As well as plans for HS3, Prime Minister David Cameron and chancellor George Osborne this week announced that a formal body would be set up with northern city-regions to help realise the project.
HS3 and the transport body are two key proposals in a report by High Speed Two (HS2) chairman Sir David Higgins last week (see panel).
Cameron said improving connectivity and cutting travel times is a "crucial part of our long-term economic plan for the north".
He said the body, Transport for the North (TfN), would work with the government on regional transport strategy, including options, costs and a timeframe for HS3. It would give its interim report in March, he added. The government said TfN would "allow the north to speak with one voice on the big decisions".
Higgins’ report stresses the need to improve connectivity between Leeds and Manchester as well as Hull, Liverpool, Newcastle and Sheffield.
It argues that HS3 would enable the north’s growing number of "knowledge-based" businesses – such as high-tech manufacturing, creative industries and finance – to flourish.
Higgins notes that Leeds and Greater Manchester are just 36 miles apart, but "less than one per cent of workers living in the cities commute in either direction each morning".
The report says Network Rail studies show that a high-speed link could cut Leeds–Manchester journey times from 55 minutes to between 26 and 34 minutes.
It adds that Network Rail looked at options including "a new, dedicated high-speed track involving the construction of a tunnel underneath the Pennines to an upgrade of the line using existing unused tunnels".

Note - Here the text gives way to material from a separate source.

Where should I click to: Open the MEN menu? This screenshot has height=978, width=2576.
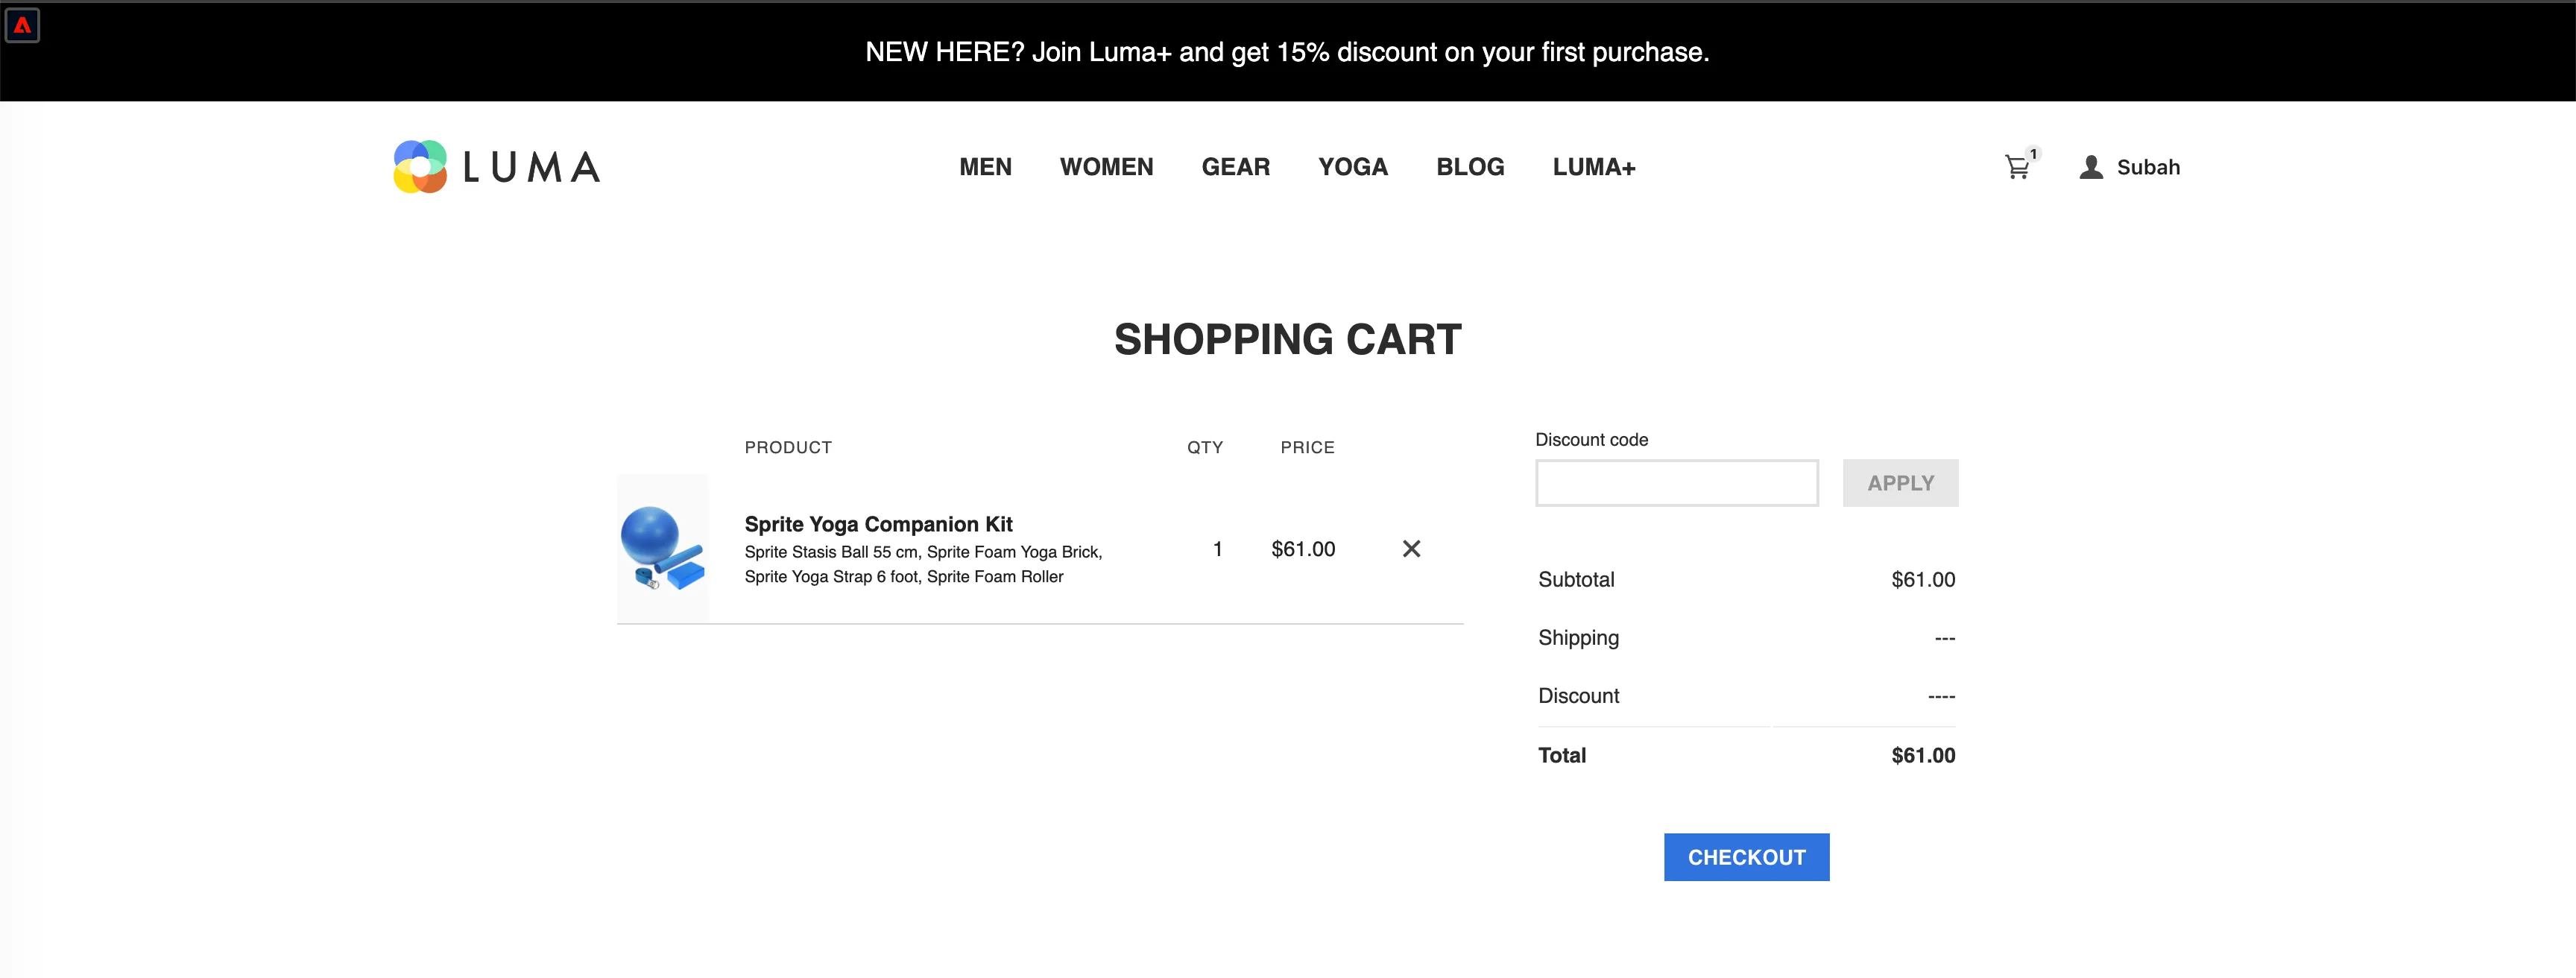coord(985,167)
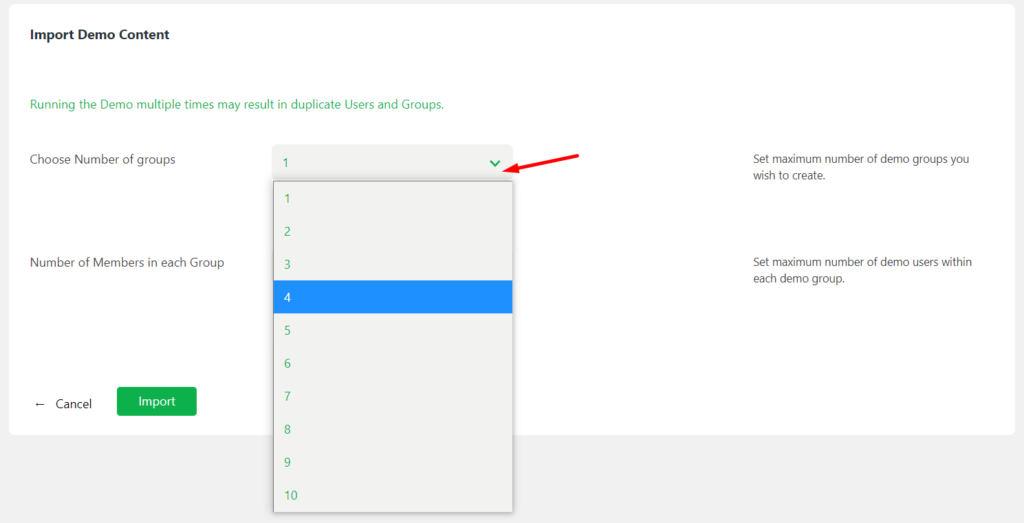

Higgins’ report comes after two other studies this month, by the City Growth Commission and the Centre for Cities think-tank, also called for improving northern city-regions’ rail connectivity to boost growth.
Commentators said HS3 could have major impacts on housing and regeneration across the north. Jeremy Hinds, Manchester-based planning director at consultancy Savills and head of its HS3 Working Group, said increased housing growth "must follow" any economic gains from the scheme.
Gary Halman, managing partner at Manchester-based consultancy HOW Planning, said HS3 could "open up entirely new housing markets across the region" by making it easier for people living in Leeds or Manchester to commute between the cities.
Halman said any refurbished or new stations could bring employment. But he warned that the economic case still has to be made on HS3’s broader regeneration benefits.
Hinds added: "We don’t have a planning structure that allows for the necessary collaboration across local authorities. One big challenge for planning is to create a framework that allows economic benefits to be shared fairly among the core cities."
Experts differ on the regime under which HS3 could gain planning consent, saying the proposals are still unclear but seem to include both constructing new lines and tunnels and upgrading the current network.
Angus Walker, a partner at law firm Bircham Dyson Bell, said the planning mechanism would depend on the quantity of new line. He pointed out that it would only qualify for the fast-track major infrastructure route for Nationally Significant Infrastructure Projects (NSIPs) if it was at least 2km. Otherwise a Transport and Works Act Order would be needed.
Robbie Owen, a partner at law firm Pinsent Masons, said the government might opt for a parliamentary hybrid bill, the method by which HS2 is being decided, "because of the scale of the proposal". He added that this presents less risk of a legal challenge during the bill process and fewer restrictions than the NSIP route.
But Hinds said the NSIP regime is "ideal" for such projects. He added: "HS3, unlike HS2, has widespread political support. You can see HS3 happening more quickly as a result."